In order to resolve negative and uncomfortable emotional experiences in a healthy manner, we need to be able to acknowledge in a non-judgmental manner any emotion that we feel in the moment. This requires us to practice awareness of what happens for us emotionally, physically, and mentally at any point in time. I commonly recommend for clients to create a ritual of checking in with him/herself throughout the day in which the following questions are answered:
· What mood or feelings am I currently experiencing?
· What physical sensations do I currently notice in my body?
· What type of thoughts am I currently experiencing?

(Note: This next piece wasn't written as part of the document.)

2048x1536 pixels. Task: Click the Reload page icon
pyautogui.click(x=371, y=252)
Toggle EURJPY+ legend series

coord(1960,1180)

Once we are able to establish awareness of what happens for us from moment to moment, we can then practice the skill of acknowledging our experiences without placing judgment on them or trying to change them in any way. For example, “I am feeling sad and don’t want to do anything. I feel an emptiness in my heart and have no appetite.” Instead of becoming critical of ourselves by thinking we should not be feeling sad and need to change it, which just adds to our sadness, we can learn to simply recognize our experience for what it is and allow ourselves to sit with it for as long as it occurs. Even though it may not seem like it in the moment, sitting with our emotions can lead to healthy resolution, as it requires us to embrace and deal with our experiences. This skill takes practice and patience but can be extremely rewarding and healing.